W dniu 14 lutego 2019 r. Krajowa Izba Odwoławcza wydała wyrok KIO 156/19, w którym wskazała, że opatrzenie oferty kwalifikowanym podpisem elektronicznym wykorzystującym algorytm skrótu SHA-1 jest dopuszczalne i nie stanowi przesłanki odrzucenia oferty na podstawie art. 89 ust. 1 pkt 7 Prawa zamówień publicznych. Krajowa Izba Odwoławcza w wydanym orzeczeniu przyjęła zasadność argumentacji, że brak jest norm zarówno prawa krajowego, jak i europejskiego, które wprowadzałyby zakaz stosowania przy podpisie kwalifikowanym ww. algorytmu.
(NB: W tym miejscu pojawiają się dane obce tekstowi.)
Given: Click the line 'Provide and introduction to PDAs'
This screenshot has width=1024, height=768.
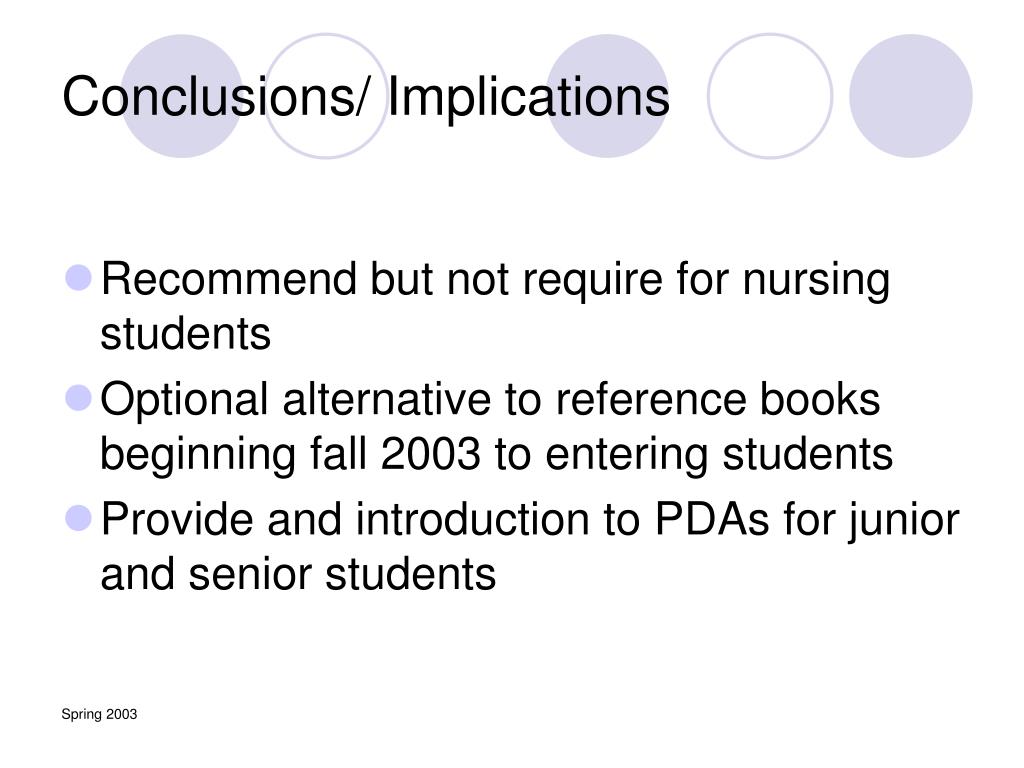Looking at the screenshot, I should tap(435, 519).
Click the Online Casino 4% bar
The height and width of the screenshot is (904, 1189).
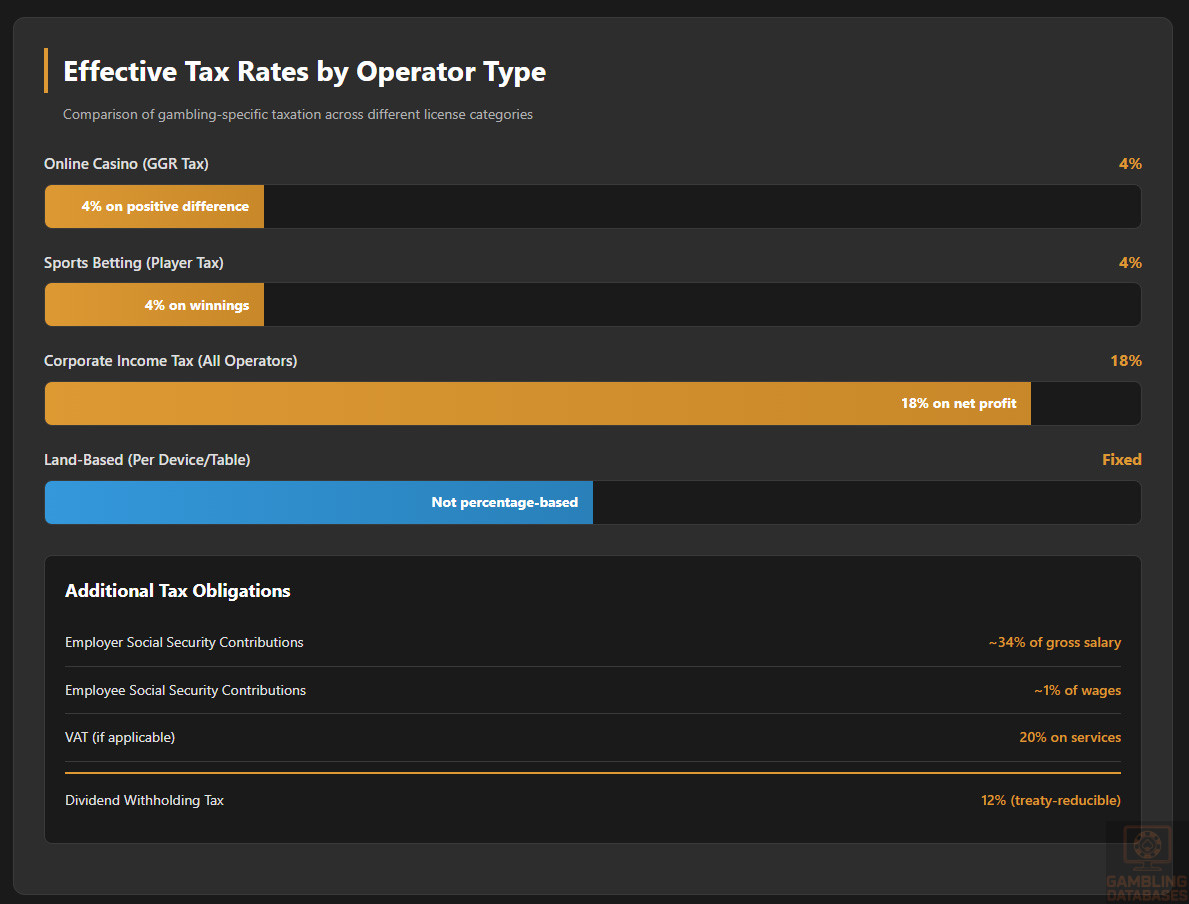(x=155, y=207)
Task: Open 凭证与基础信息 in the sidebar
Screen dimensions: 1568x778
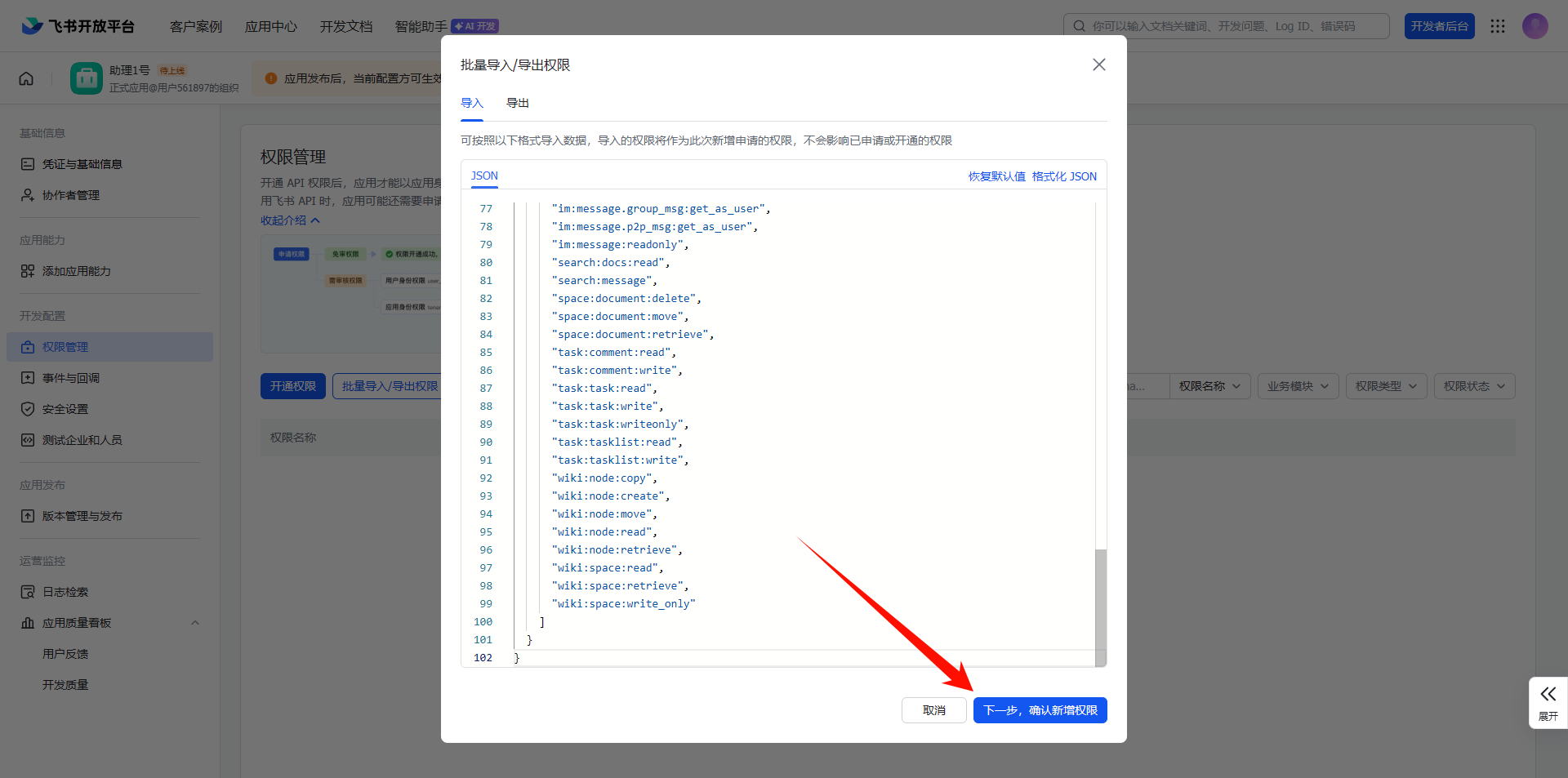Action: click(82, 164)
W ocenie Izby art. 137 ustawy o usługach zaufania oraz identyfikacji elektronicznej nie nakłada sankcji nieważności kwalifikowanych podpisów elektronicznych złożonych po dniu 1 lipca 2018 r.
Czytaj też: Zamówienia publiczne: jak technologia może unicestwić przejrzystość postępowania
Decyduje ważność certyfikatu
Izba zgodziła się ze stanowiskiem odwołującego, że przepis ten należy traktować jako dyspozycję skierowaną do dostawców usług, podmiotów publicznych oraz producentów oprogramowania do odpowiedniego dostosowywania oferowanych rozwiązań teleinformatycznych do przejścia na wyższy poziom bezpieczeństwa podmiotu elektronicznego. Zdaniem Izby z ww. przepisu nie sposób jednak wywieść, że zobowiązanie to skierowane do ww. podmiotów może pociągać za sobą skutki względem podmiotów jedynie wykorzystujących podpis w postaci nieważności podpisu z algorytmem SHA-1.
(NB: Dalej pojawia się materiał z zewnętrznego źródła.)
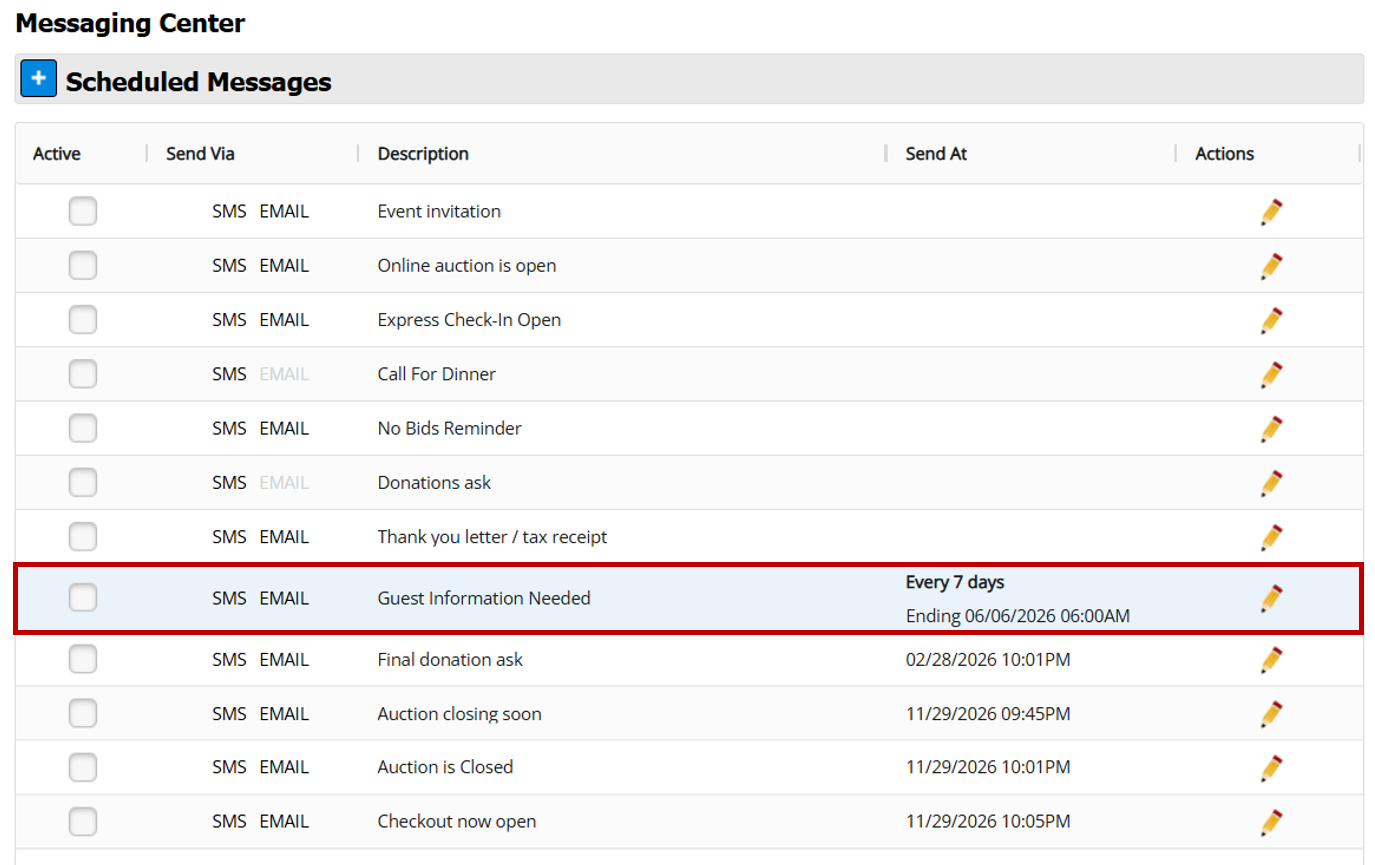Toggle Active checkbox for Guest Information Needed
Viewport: 1375px width, 865px height.
point(83,598)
Ww. ustawa w art. 18 ust. 1 stanowi, że podpis elektroniczny lub pieczęć elektroniczna weryfikowane za pomocą certyfikatu wywołują skutki prawne, jeżeli zostały złożone w okresie ważności tego certyfikatu. Nie można zatem – w przekonaniu Izby – odmówić podpisowi elektronicznemu statusu kwalifikowanego podpisu elektronicznego i jego ważności wyłącznie na podstawie oceny zamawiającego w sytuacji, gdy takie podpis został złożony w okresie ważności certyfikatu.
Stan faktyczny
Przedmiotem orzekania przez Krajową Izbę Odwoławczą ww. sprawie była kwestia czy oferta wykonawcy generowana i składana za pośrednictwem portalu internetowego, który wykorzystywał jedynie funkcję algorytmu skrótu SHA-1 stanowiła podstawę do uznania, że oferta podlega odrzuceniu.